37 The CTO document was not put before the Tribunal. However, this matter has been preceded with on the basis that the CTO made upon P's discharge from JH does not in fact contain conditions that reflect the matters referred to by M in the first limb of his submission.

38 CTOs can only be completed by the patient's treating psychiatrist who must, in completing the document, form a view as to the appropriate treatment plan and any conditions to be included in the CTO. At the time of the CTO being made, a guardianship order covering accommodation and support services was in place and these proceedings for periodic review of that order were on foot although not complete. It appears that the current treating psychiatrist was aware of these matters but may have been approached regarding the use of CTO conditions. She appears to have taken the view that conditions as to accommodation are inappropriate in a CTO. It is understood that the treating psychiatrist relied on advice from Dr NG in this regard.

39 The position is therefore that, other than by reference to the guardian, there is no formal constraint in place regarding P's care and/or accommodation. In my view, one is needed ongoing in the form of a further guardianship order, there being no CTO condition achieving such constraint in fact in place.

40 M puts the alternative argument that, because of P's current cooperation with his treating team, even on the basis of the CTO as it is understood to stand, this informal arrangement that relies on P's compliance with the accommodation and services in place, could operate as a satisfactory less restrictive alternative to a guardianship order.

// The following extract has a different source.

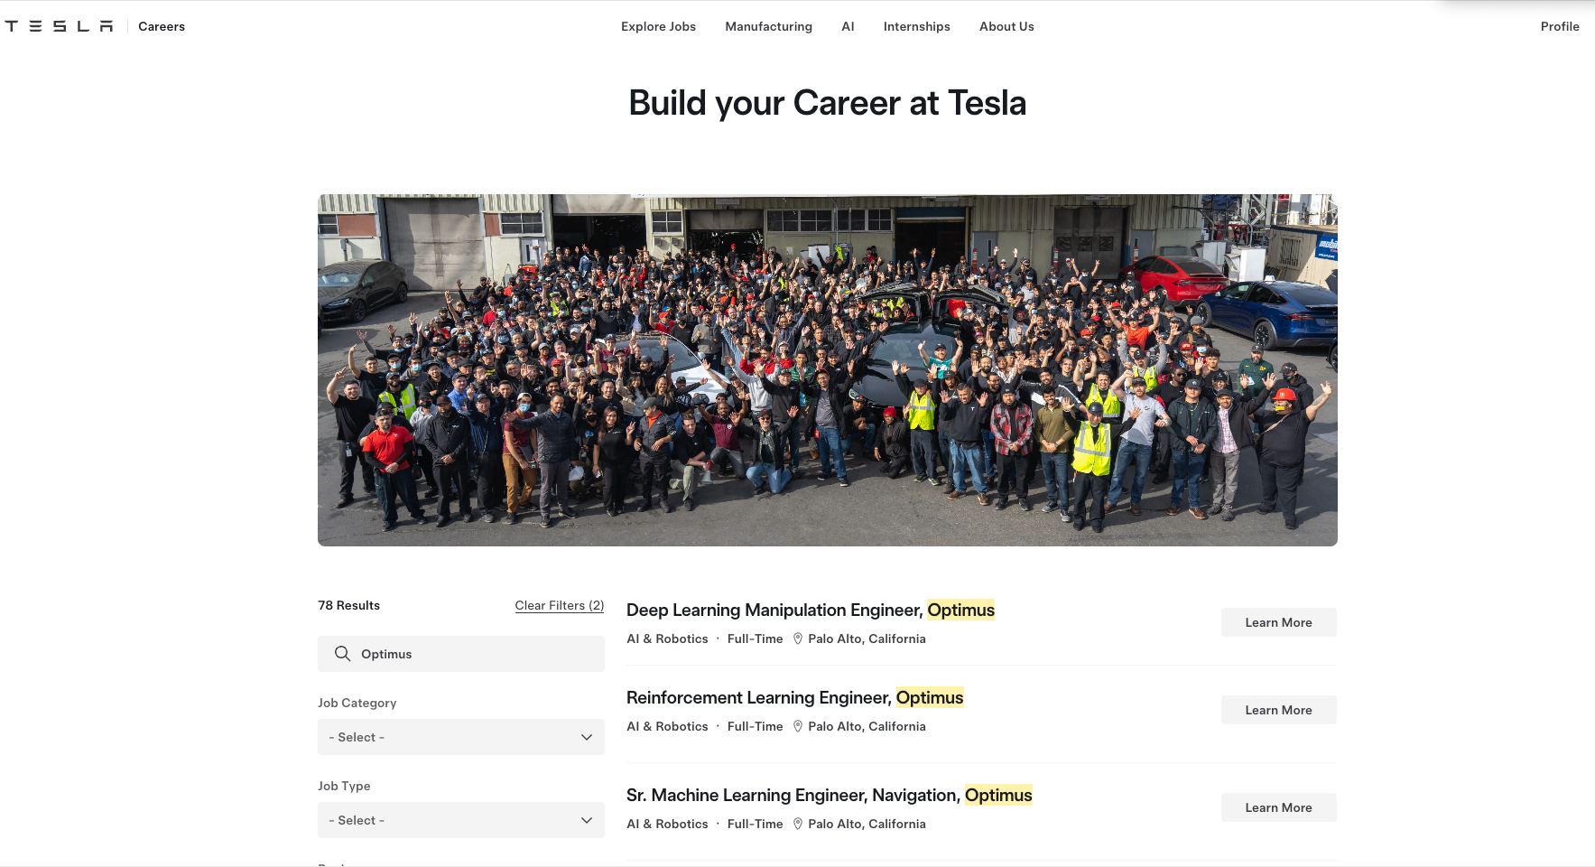This screenshot has width=1595, height=867.
Task: Click location pin of Navigation job
Action: [x=798, y=824]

41 I reject that argument. In my view, at best, P is ambivalent regarding his current accommodation. At worst, he is actively opposed to it. I accept that his views fluctuate. I also accept the evidence of G that stable accommodation is a crucial part of P's treatment. I do not accept that there is a sufficient likelihood of P reliably complying with the recommendations of the treating team as to his accommodation for any sort of informal agreement to stand alone. I do not accept that an appropriate way of ensuring that P maintains a stable accommodation is to accept his periodic assurances in this regard. Indeed, I think that it places an unfair burden on a person with his severity of illness and his clinical symptoms. Despite the submissions of his counsel, P, to his credit in a sense, indicated frankly and openly what his preferences are. They are clearly variable. Given his condition and given the vital nature of stability in his recovery, in my view a formal order is required appointing a guardian, there currently being no CTO conditions under the MH Act that could provide any sort of constraint on P. In my view, as previously, the guardian should have authority to make decisions regarding where and with whom P should live and regarding the sorts of services that are provided to him to ensure his proper care and support in the community. The Public Advocate is the only proposed guardian. In my view, in any event, it would be in P's best interests to have a guardian who is independent of his family and of those providing his care and treatment as previously.




Further consideration

42 CTOs and the conditions can be readily changed. As this question is one that has, to the Tribunal's knowledge, vexed treating teams and patient advocates alike for some years, given the basis upon which it is suggested that the author of the CTO refrained from inserting any accommodation condition, I propose to address the submissions made to the Tribunal by the various parties on the question whether a CTO with accommodation directions in it, could operate as a less restrictive alternative to a guardianship order albeit that such a determination is not necessary in this case.




M's submissions

43 M relied on the decision of Scott J in MM v Mental Health Review Board (Unreported, CIV 2235 of 1998, Library No 990093), as authority for the proposition that the provision of accommodation and support can form part of 'treatment' under the MH Act and thus be designated as conditions in the CTO treatment plan. In that case, in the context of an argument about whether the Mental Health Review Board (Board) was in error in determining that the provision of 'supervision and a safe environment in which to live' constituted part of treatment, His Honour said 'In my opinion, the word "treatment" should be interpreted widely in the context of this statute in order not to subvert the intent and purpose of the provision'. He found 'that part of the "treatment" of the appellant's condition was her management during the term of her illness'. He went on to find that the Board was not in error in its finding.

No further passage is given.